-- TASK GOAL --
Look through the entries below and report every line that has "computer".

-- EXERCISE INPUTS --
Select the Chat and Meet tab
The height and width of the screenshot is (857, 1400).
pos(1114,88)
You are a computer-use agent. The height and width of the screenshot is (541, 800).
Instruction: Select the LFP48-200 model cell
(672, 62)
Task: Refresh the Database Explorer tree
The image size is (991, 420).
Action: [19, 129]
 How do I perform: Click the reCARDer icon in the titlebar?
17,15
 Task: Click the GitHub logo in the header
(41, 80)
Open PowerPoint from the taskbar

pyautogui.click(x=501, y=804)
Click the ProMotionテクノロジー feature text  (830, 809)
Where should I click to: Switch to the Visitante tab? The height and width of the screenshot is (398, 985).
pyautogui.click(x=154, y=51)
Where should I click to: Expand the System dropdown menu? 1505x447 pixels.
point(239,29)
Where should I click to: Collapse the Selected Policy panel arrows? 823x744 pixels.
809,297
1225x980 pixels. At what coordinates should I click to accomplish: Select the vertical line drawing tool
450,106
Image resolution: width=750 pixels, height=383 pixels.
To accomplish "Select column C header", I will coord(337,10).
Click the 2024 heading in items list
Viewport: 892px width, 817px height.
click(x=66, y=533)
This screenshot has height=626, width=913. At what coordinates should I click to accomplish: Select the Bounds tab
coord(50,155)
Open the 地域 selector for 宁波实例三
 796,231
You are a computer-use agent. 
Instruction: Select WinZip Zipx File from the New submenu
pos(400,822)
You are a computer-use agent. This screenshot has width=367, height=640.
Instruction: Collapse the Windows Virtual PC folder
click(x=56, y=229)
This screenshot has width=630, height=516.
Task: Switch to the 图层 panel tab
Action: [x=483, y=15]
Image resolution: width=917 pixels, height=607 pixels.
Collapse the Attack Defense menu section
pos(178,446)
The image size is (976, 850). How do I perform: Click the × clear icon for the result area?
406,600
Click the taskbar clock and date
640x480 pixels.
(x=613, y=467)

-- REPLY TO THE EXERCISE --
You are a computer-use agent. The height and width of the screenshot is (541, 800).
You are a computer-use agent. 
You are a computer-use agent. This screenshot has width=367, height=640.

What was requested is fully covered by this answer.